Re: What's cooking in git.git (Jan 2019, #01; Mon, 7)
- Date: Wed, 9 Jan 2019 22:06:08 +0100
- From: Martin Ågren <martin.agren@xxxxxxxxx>
- Subject: Re: What's cooking in git.git (Jan 2019, #01; Mon, 7)
On Wed, 9 Jan 2019 at 08:37, Martin Ågren <martin.agren@xxxxxxxxx> wrote:
> On Tue, 8 Jan 2019 at 00:34, Junio C Hamano <gitster@xxxxxxxxx> wrote:
> > * bc/sha-256 (2018-11-14) 12 commits
> > - hash: add an SHA-256 implementation using OpenSSL
> > - sha256: add an SHA-256 implementation using libgcrypt
> > - Add a base implementation of SHA-256 support
> > - commit-graph: convert to using the_hash_algo
> > - t/helper: add a test helper to compute hash speed
> > - sha1-file: add a constant for hash block size
> > - t: make the sha1 test-tool helper generic
> > - t: add basic tests for our SHA-1 implementation
> > - cache: make hashcmp and hasheq work with larger hashes
> > - hex: introduce functions to print arbitrary hashes
> > - sha1-file: provide functions to look up hash algorithms
> > - sha1-file: rename algorithm to "sha1"

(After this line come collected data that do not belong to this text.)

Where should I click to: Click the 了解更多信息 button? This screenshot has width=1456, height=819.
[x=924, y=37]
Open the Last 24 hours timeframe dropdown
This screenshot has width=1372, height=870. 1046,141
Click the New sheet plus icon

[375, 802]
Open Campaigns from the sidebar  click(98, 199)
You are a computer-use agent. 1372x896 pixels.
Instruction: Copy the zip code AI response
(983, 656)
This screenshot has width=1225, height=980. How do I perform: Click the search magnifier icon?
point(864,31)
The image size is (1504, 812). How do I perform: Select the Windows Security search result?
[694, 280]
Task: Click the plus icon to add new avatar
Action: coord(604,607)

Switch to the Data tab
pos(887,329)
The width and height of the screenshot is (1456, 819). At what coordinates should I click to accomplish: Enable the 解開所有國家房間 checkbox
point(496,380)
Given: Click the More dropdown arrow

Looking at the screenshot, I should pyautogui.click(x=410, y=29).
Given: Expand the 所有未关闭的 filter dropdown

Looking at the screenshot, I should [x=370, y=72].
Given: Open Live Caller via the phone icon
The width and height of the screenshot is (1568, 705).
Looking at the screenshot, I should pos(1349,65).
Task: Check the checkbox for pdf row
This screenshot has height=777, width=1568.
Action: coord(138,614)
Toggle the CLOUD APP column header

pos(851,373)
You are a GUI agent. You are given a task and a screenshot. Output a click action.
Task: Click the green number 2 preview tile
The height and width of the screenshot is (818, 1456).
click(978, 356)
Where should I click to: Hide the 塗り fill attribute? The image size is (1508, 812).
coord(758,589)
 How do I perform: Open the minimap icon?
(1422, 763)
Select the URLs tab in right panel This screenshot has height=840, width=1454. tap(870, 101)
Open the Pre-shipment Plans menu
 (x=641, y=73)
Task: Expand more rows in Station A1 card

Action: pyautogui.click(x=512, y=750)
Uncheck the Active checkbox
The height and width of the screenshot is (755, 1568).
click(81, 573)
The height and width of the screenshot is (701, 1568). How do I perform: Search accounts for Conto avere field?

> > Add sha-256 hash and plug it through the code to allow building Git
> > with the "NewHash".
> AddressSanitizer barks at current pu (855f98be272f19d16564e) for a
> handful of tests.
> One example is t5702-protocol-v2.sh. [...]
> ==1691823==ERROR: AddressSanitizer: heap-buffer-overflow on address
> 0x6040000004f2 at pc 0x0000004ea0fd bp 0x7ffc53082590 sp
> READ of size 32 at 0x6040000004f2 thread T0
> #0 0x4ea0fc in __asan_memcpy
> #1 0x8603ec in oidset_insert oidset.c
> #2 0x86c977 in add_promisor_object packfile.c:2129:4
> #3 0x86c07a in for_each_object_in_pack packfile.c:2070:7
> #4 0x86c535 in for_each_packed_object packfile.c:2095:7
> #5 0x86c651 in is_promisor_object packfile.c:2151:4
> 0x6040000004f2 is located 0 bytes to the right of 34-byte region
> allocated by thread T0 here:
> #0 0x4eb4cf in malloc
> #1 0x9fa1db in do_xmalloc wrapper.c:60:8
> #2 0x9fa2fd in do_xmallocz wrapper.c:100:8
> #3 0x9fa2fd in xmallocz_gently wrapper.c:113
> #4 0x86a877 in unpack_compressed_entry packfile.c:1588:11
> #5 0x86a02e in unpack_entry packfile.c:1737:11
> #6 0x867431 in cache_or_unpack_entry packfile.c:1439:10
> #7 0x867431 in packed_object_info packfile.c:1506
> #8 0x96b7be in oid_object_info_extended sha1-file.c:1394:10
> #9 0x96d7d0 in read_object sha1-file.c:1434:6
> #10 0x96d7d0 in read_object_file_extended sha1-file.c:1476
> #11 0x85cf40 in repo_read_object_file ./object-store.h:174:9
> #12 0x85cf40 in parse_object object.c:273
> #13 0x86c752 in add_promisor_object packfile.c:2108:23
> #14 0x86c07a in for_each_object_in_pack packfile.c:2070:7
> #15 0x86c535 in for_each_packed_object packfile.c:2095:7
> #16 0x86c651 in is_promisor_object packfile.c:2151:4
I found some more time to look into this.
It seems we have a buffer with raw data and we set up a `struct
object_id *` pointing into it, at a (supposed) OID value. Then
`update_tree_entry_internal()` verifies that the buffer contains
sufficiently many bytes, i.e., at least `the_hash_algo->rawsz` (=20).
We immediately call `oidset_insert()` which copies an entire struct,
i.e., we copy sizeof(struct object_id) (=32) bytes. Which is 12 more
than what is known to be safe. For this particular input data, we read
outside allocated memory.
I can think of three possible approaches:
* Allocate with a margin (GIT_MAX_RAWSZ - the_hash_algo->rawsz) where
"necessary" (TM). Maybe not so maintainable.
* Teach `oidset_insert()` (i.e., khash) to only copy
`the_hash_algo->rawsz` bytes. Maybe not so good for performance.
I wonder which of these is the least awful, or if there are other ideas.